Only do not abandon your Physician, for otherwise you will suffer senselessly the twofold death because you do not know the hidden ways of God.”
-St Peter of Damascus

“The first and greatest miracle of Christ”

Quote

“The Holy Eucharist is the first, most important, and greatest miracle of Christ. All the other Gospel miracles are secondary. How could we not call the greatest miracle the fact that simple bread and wine were once transformed by the Lord into His very Body and His very Blood, and then have continued to be transformed for nearly two thousand years by the prayers of priests, who are but simple human beings? And what is more, this mystery has continued to effect a miraculous change in those people who communicate of the Divine Mysteries with faith and humility.”
-St Ambrose of Optina

-St. Ambrose of Optina (lived 1812-1891) was a clairvoyant Russian monk and staretz (elder) whom thousands of pilgrims came to for pastoral and spiritual advice. Beginning in 1860, he served as the igumen, or spiritual superior, of the renowned Optina Monastery for over thirty years until his death. In 1884 he founded the Shamordino convent, where he pursued a policy of allowing all women to stay who sought spiritual discernment and refuge at the monastery, even the blind and the deaf. He was named in honor of St Ambrose, (lived c. 330-397), venerated by both East and West, a fourth century Doctor of the Church and archbishop of Milan. He profoundly inspired Fyodor Dostoevsky, whose character Fr. Zossima in “Brothers Karamazov” is based off the monk.

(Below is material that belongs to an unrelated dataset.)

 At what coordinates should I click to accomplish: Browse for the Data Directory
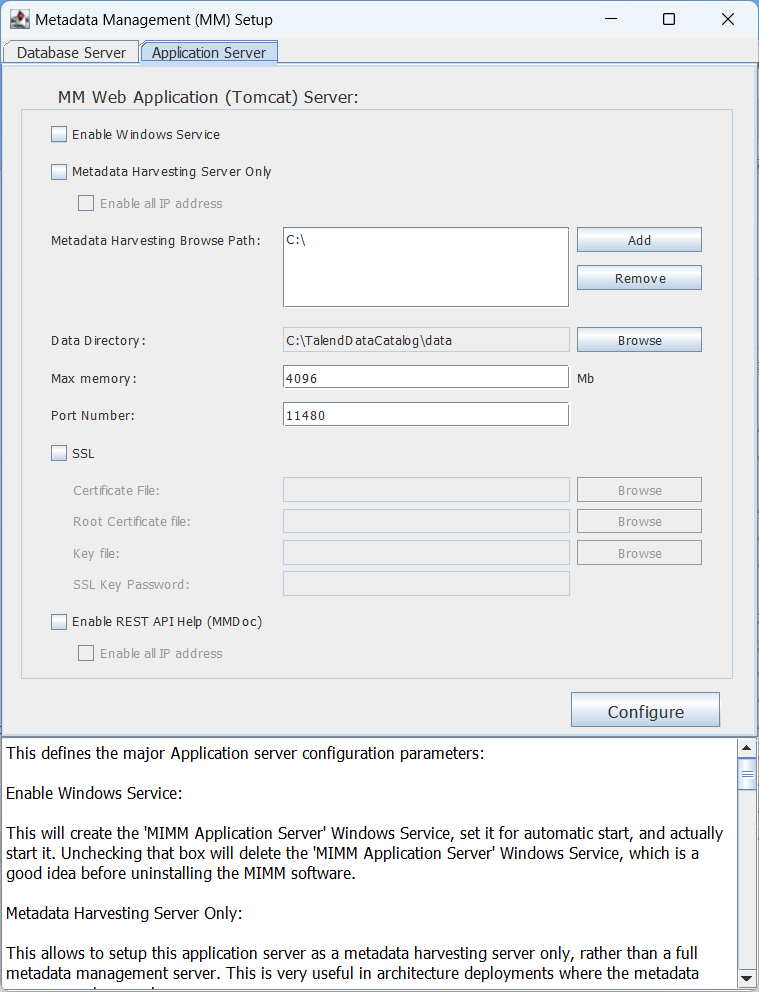click(x=639, y=339)
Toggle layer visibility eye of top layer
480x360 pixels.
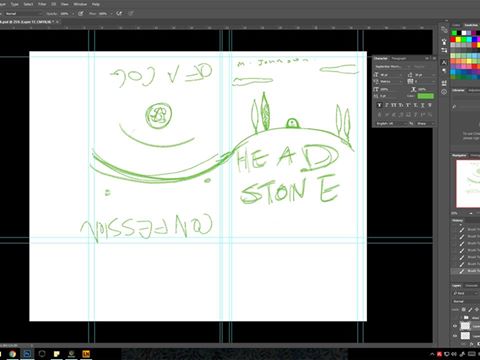(x=455, y=326)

The light of the Gospel enlivens our hearts

Quote

“Our heart is like the darkened earth; the Gospel is like the sun, enlightening and giving life to our hearts. May the true sun of Thy righteousness shine in our hearts, O Lord!”
-St. John of Kronstadt

Saint John of Kronstadt (1829-1908) is one of the most beloved Russian saints to whom thousands would come seeking his ascetic and pastoral advice. He served most of his life at St Alexander Nevsky’s Cathedral in Kronstadt outside St Petersburg. He wrote widely on many topics, especially on the profound existential need to cultivate transcendent Christian love and forgiveness.

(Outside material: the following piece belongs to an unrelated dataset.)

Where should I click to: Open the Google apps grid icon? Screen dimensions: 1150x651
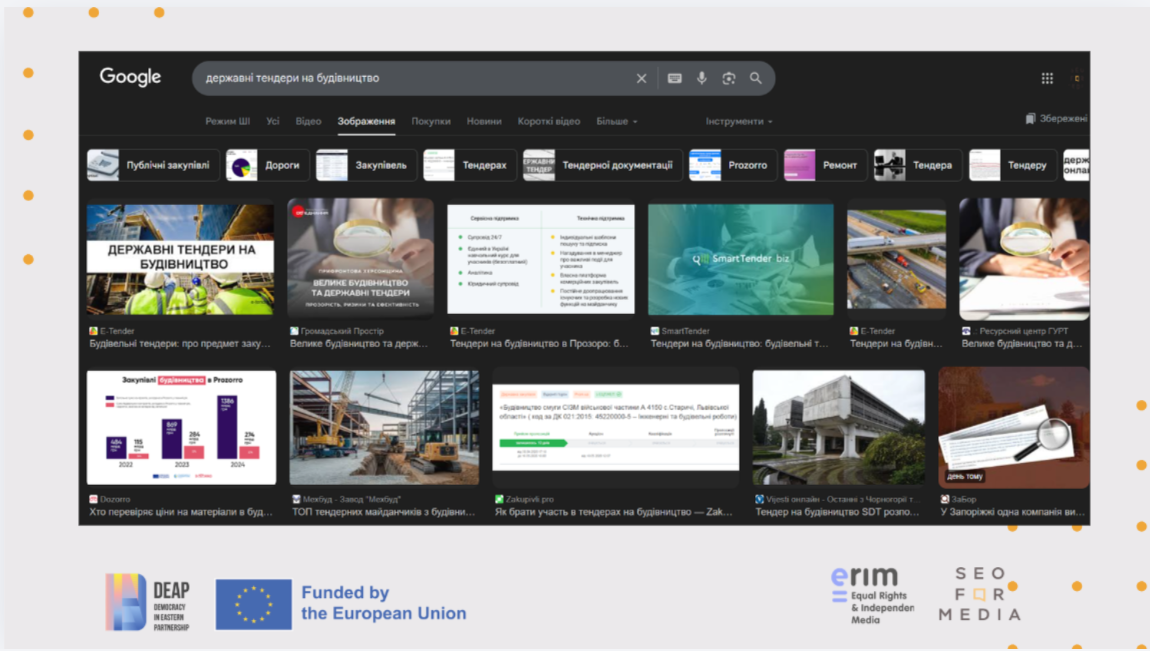[1047, 78]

“What then is meant by the worship of God?”

Quote

“What then is meant by the worship of God?

It means that we have nothing extraneous in our intellect when we are praying to Him: neither sensual pleasures as we bless Him, nor malice as we sing His praises, nor hatred as we exalt Him, nor jealousy to hinder us as we speak to Him and call Him to mind.

For all these things are full of darkness; they are a wall imprisoning our wretched soul, and if the soul has them in itself it cannot worship God with purity. They obstruct its ascent and prevent it from meeting God; they hinder it from blessing Him inwardly and praying to Him with sweetness of heart, and so receiving His illumination.

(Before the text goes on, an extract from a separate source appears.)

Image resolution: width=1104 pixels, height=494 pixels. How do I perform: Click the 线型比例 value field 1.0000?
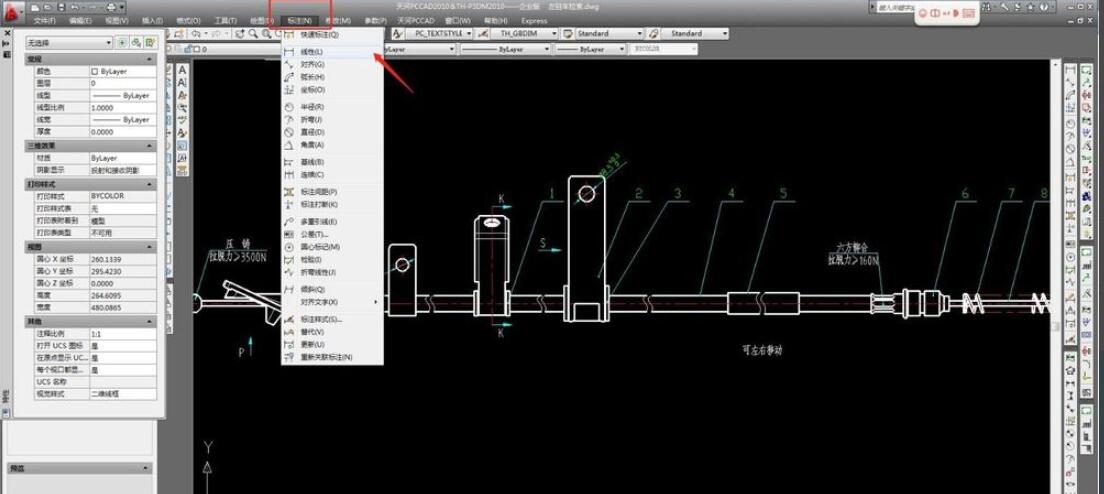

As a result the intellect is always shrouded in darkness and cannot advance in holiness, because it does not make the effort to uproot these thoughts by means of spiritual knowledge.”
-St Isaiah the Solitary, taken from the Philokalia

Guard your heart from sin and despair

Quote

“Be attentive to yourself, so that nothing destructive can separate you from the love of God. Guard your heart, and do not grow listless and say: ‘How shall I guard it, since I am a sinner?’

For when a man abandons his sins and returns to God, his repentance regenerates him and renews him entirely.”
-St Isaiah the Solitary

Historic Orthodox opposition to racism and phyletism

Quote

“We denounce, censure and condemn racism, that is, racial discrimination, ethnic feuds, hatreds and dissensions within the Church of Christ as contrary to the teaching of the Gospel and the holy canon of our blessed Fathers which support the holy Church and the entire Christian world, embellish it and lead it to divine godliness.”